Spring Batch Processing using Spring Cloud data flow - java

I have spring batch app and I want an admin portal to manage failed jobs and see other job related activities. I saw there was some Spring batch Admin portal package in spring, but it has been deprecated in 2017 and I have to use Spring cloud data flow as mentioned here. I want to know for Spring cloud data flow, is this some dependency we need to add to project as an artifact or is this some separate standalone service that needs to be set up?
My batch has dozen of cron jobs, can I just give my jar to Cloud Data Flow and it will take care of rest or Do I need to configure each and every job there? Any sample for the same are appreciated, as I want to know how big will be an effort to set up all this.
On the side note : My app is a combination of some REST controllers and some batch jobs.So does it make sense to use cloud data flow? If not, then is there better console manager for batch jobs(like restart ,cancel jobs portal) etc.?

Spring Data Flow requires a server to be running, where you can deploy your jars (register tasks as wrapper over spring batch). This server will be responsible for orchestration and deploying to runtime. If you have massive work load you probably need to go with cluster and Kubernetes, which supports scheduling via cron, but if now you have a single server that handles all together and you don't have performance issues, you may simplify it by using Local mode. But with Local mode you have to manage scheduling anyway by yourself with Quartz for example.
https://dataflow.spring.io/docs/feature-guides/batch/scheduling/
So just having SCDF for monitoring may be complicated and probably requires re-think your application design. Also SCDF as I see is good when you have some dependencies between tasks.
Maybe it would be easier for you to write couple of REST endpoint to fetch failed jobs and re-run them - everything depends on what you need and how big your app is.
PS:
I'm currently also thinking between having just spring batch monolith or cloud ready tasks :)

Related

Java retry logic after migration or application restart

I am looking for a library that can retry faied jobs after server restart. For example my API expose endpoint that allow end user to upload photo and then I need asynchronusly upload this photo to third part API.
Spring Retry seemed a perfect option for me, but I can't be sure the faild job will resume after application restart. I tried to implement RetryContextCache that stores serialized objects in the database, but it does not work.
If there is any production ready library or any other way I can achive this?
You can take a look at the JobRunr and Quartz Scheduler libs.
Alternatively you could just use Spring Scheduler and check manually, if there new/unfinished jobs.
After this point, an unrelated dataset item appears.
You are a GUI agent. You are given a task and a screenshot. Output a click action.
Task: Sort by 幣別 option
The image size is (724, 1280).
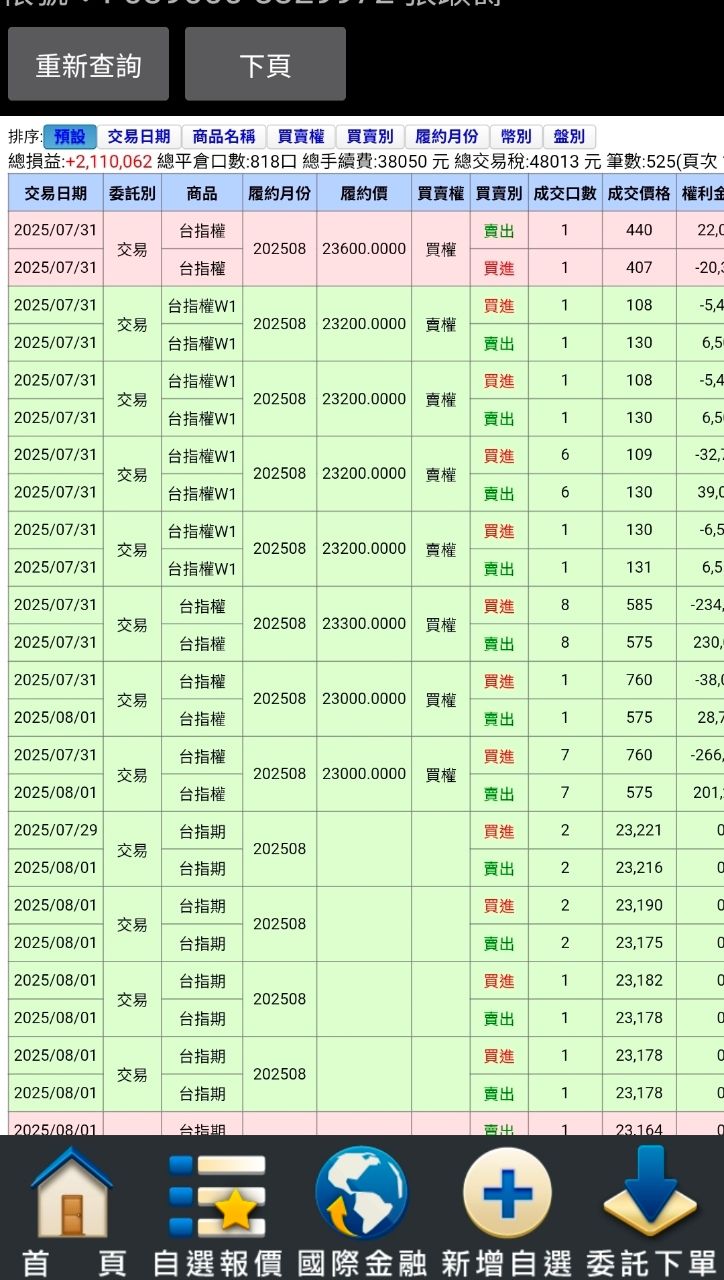(x=516, y=137)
Publishing Spring Batch metrics using Micrometer

I have an app that contains 2 dozen of spring batch cron jobs.There is no rest controller as it is an analytics app and it runs daily and read data from db, process it, and then store aggregated data in another db.I want to have spring inbuilt metrics on the jobs using micrometer and push them to Prometheus .As my app is not a webserver app, so still micrometer will be publishing results on HOST:8080? Will actuator automatically start a new server on HOST:8080?or do we need to have application server running on 8080?
My understanding is that actuator and application server can run of different ports as these are different processes ?Even if application server is there or not, actuator should be able to either use same port as application server port, or it can use different port?
So if my application is not a webserver based app, still I can access metrics at localhost:8080/actuator/ and publish to Prometheus?
Prometheus is a pull-based system, meaning you give it a URL from your running application and it will go pull metrics from it. If your application is an ephemeral batch application, it does not make sense to make it a webapp for the only sake of exposing a URL for a short period of time. That's exactly why Prometheus folks created the Push gateway, see When to use the Push Gateway.
Now with is in mind, in order for your batch applications to send metrics to Prometheus, you need:
A Prometheus server
A Pushgateway server
An optional metrics dashbaord (Grafana or similar, Prometheus also provides a built-in UI)
Make your batch applications push metrics to the gateway
A complete example with this setup can be found in the Batch metrics with Micrometer. This example is actually similar to your use case. It shows two jobs scheduled to run every few seconds which store metrics in Micrometer's main registry and a background task that pushes metrics regularly from Micrometer's registry to Prometheus's gateway.
Another option is to use the RSocket protocol, which is provided for free if you use Spring Cloud Dataflow.
For Spring Boot, there are no actuator endpoints for Spring Batch, please refer to Actuator endpoint for Spring Batch for more details about the reasons about this decision.
#Mahmoud I think there are valid use cases for exposing the health endpoints optionally. The first question to consider is when we say a batch operation runs for a short time, how short is that time - a few minutes? I agree there's no need; but how about jobs that run for a few hours? it's important for some jobs that we get metrics especially when such jobs are bound by a business SLA and the operator needs to know if the job is processing at the required operations per second, has the right connection pool size etc.
There are also a variety of implementation details of the running platform - we can use Spring Batch without SCDF, not be in control of the Prometheus gateway to be able to use push, run in a cloud where Istio will pull the metrics automatically etc.
For the OPs question, in general one can run a spring batch job in web instance, as far as I have used Spring Batch with a web instance, the application does shut down after job completion.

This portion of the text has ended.